Die Bluesinitiative Bluesnote hatte „Lady Blues" Jessy nach Rheine eingeladen, die sich seit gut zwei Jahren dem Blues verschrieben hat und ihm jetzt mit aller Leidenschaft nachgeht. Und das tat die nur 1,52 Meter große Frau am letzten Samstagabend mit Kraft und Tiefe, mit einer rauchig beseelten Stimme, die „ganz ohne Pathos gewaltig unter die Haut geht" (Bluesnews Magazin). Gemeinsam mit der Band „Jan Fischers Blues Support" (Jan Fischer, Andrew Krell, Christian Kolf und Martin Friedenstab) brachte sie ein mitreißendes Programm auf die Bühne, abwechselnd in den Stimmungen des Blues, „non stop" in der Präsentation und immer auf das Publikum eingehend („Everybody sing!") .
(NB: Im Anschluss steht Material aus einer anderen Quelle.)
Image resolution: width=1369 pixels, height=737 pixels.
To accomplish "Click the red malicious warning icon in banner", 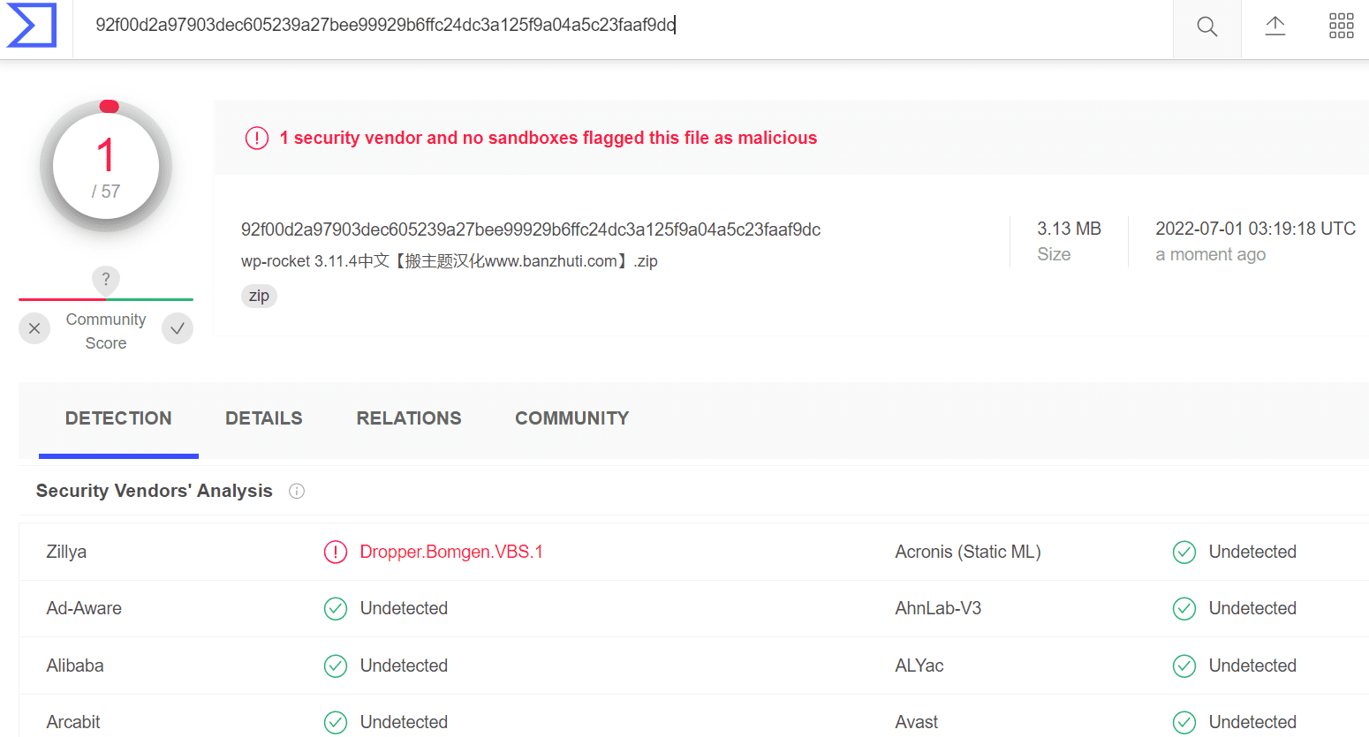I will click(x=257, y=138).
Jessy begeisterte die vielen Zuhörer mit ihrer vielseitigen Stimme: vom gehauchten Ton bis zur zarten Kopfstimme, vom rockig rauen Timbre bis zum expressiven Pathos, „that's why I'm crying". Die Bandbreite ihrer Stimme wurde wirkungsvoll unterstützt durch den Hamburger Jazz-Pianisten Jan Fischer, der neben der begleitenden Back-ground-Stimme mit hervorragenden Piano-Soli glänzte. Das Schlagzeug bediente Christian Kolf, rhythmisch sehr streng in den Instrumental-Soli orientiert und im Verbund mit unauffällig sicherem Gefühl. Den rhythmischen Grund legte Andrew Krell als Bassist, aufmerksam auf Abstimmung mit der Band bedacht.
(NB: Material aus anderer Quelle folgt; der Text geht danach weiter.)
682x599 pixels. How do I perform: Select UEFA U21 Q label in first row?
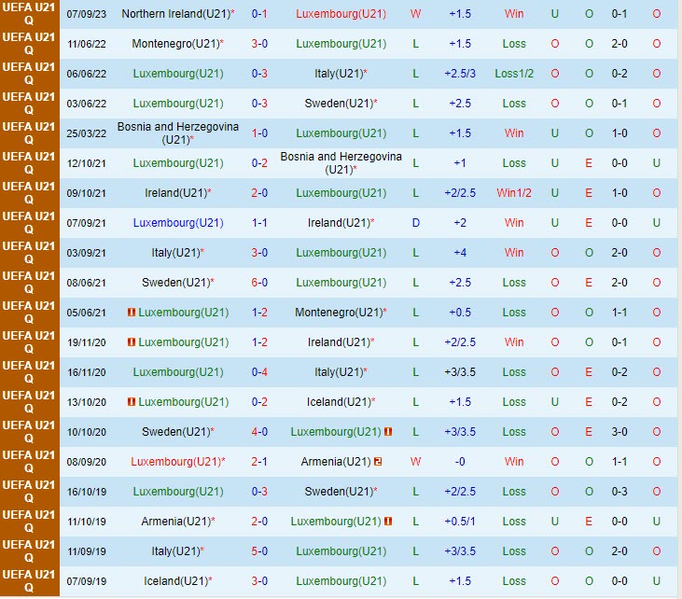pos(28,14)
Zu einem der Höhepunkte dieses Blues-Konzerts kam es mit dem Gitarristen Martin Friedenstab, der die unterschiedlichsten Stile des Blues mit wirkungsvoller Note färben konnte. Faszinierend die Ballade „Love me like a man", die mit gehauchter Stimme begann, sich dann im Ausdruck steigerte, bis die Gitarre mit Triller und Slides, mit Akkordhaltungen und schnellen Läufen in eine faszinierende Kadenz einbog, die von Jessy mit röhrender Stimme intoniert wurde, „keep on crying, Jessy!" Auch die musikalische Klage „Mama, he treats your daughter mean" war bestimmt durch das geniale Zusammenspiel zwischen Stimme und Gitarre, Jessy Martens und Martin Friedenstab traten in einen Dialog, der zur Begeisterung des Publikums ins komisch Szenische hinüberging.
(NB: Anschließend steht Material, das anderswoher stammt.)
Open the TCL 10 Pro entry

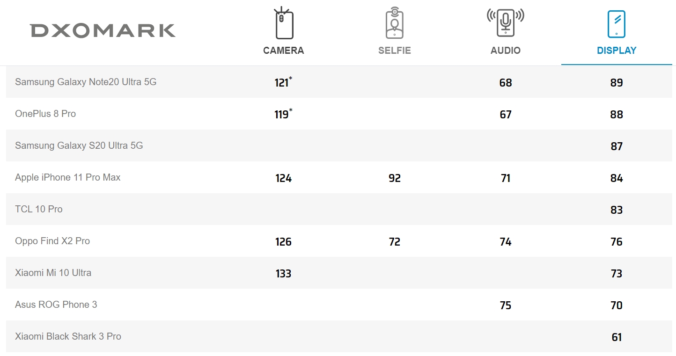[x=39, y=209]
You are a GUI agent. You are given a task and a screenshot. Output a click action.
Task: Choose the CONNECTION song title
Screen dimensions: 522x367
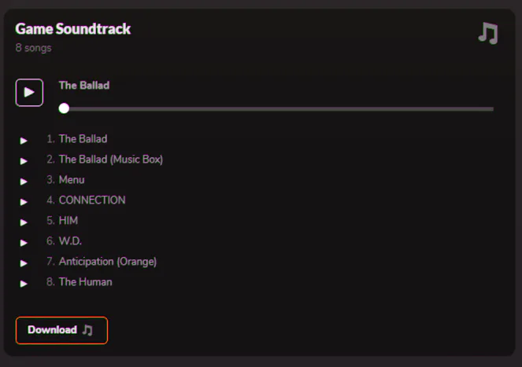coord(92,200)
Am Ende brachte Jessy Martens das in allen Vorankündigungen gepriesene Schlummerlied „Summertime" von G. Gershwin. Auch auf ihrer ersten CD markiert es den Abschluss, hier im Tholi war die Live-Version mit sieben Minuten Dauer in keiner Weise routiniert, sondern mit neuer Leidenschaft gesungen. Im zarten ruhigen Originalton begonnen, drängte Jessy zum gewaltigen Höhepunkt im Stil des Rock-Blues, als ob diese Jam Session selbst gegen Mitternacht keine Ruhe brauche.
Jessy Martens, die stets unruhige „Neue" mit der ausgereiften Stimme, nannte ihre Vision: Im nächsten Jahr können ihre Fans ein Album mit eigenen Songs erwarten.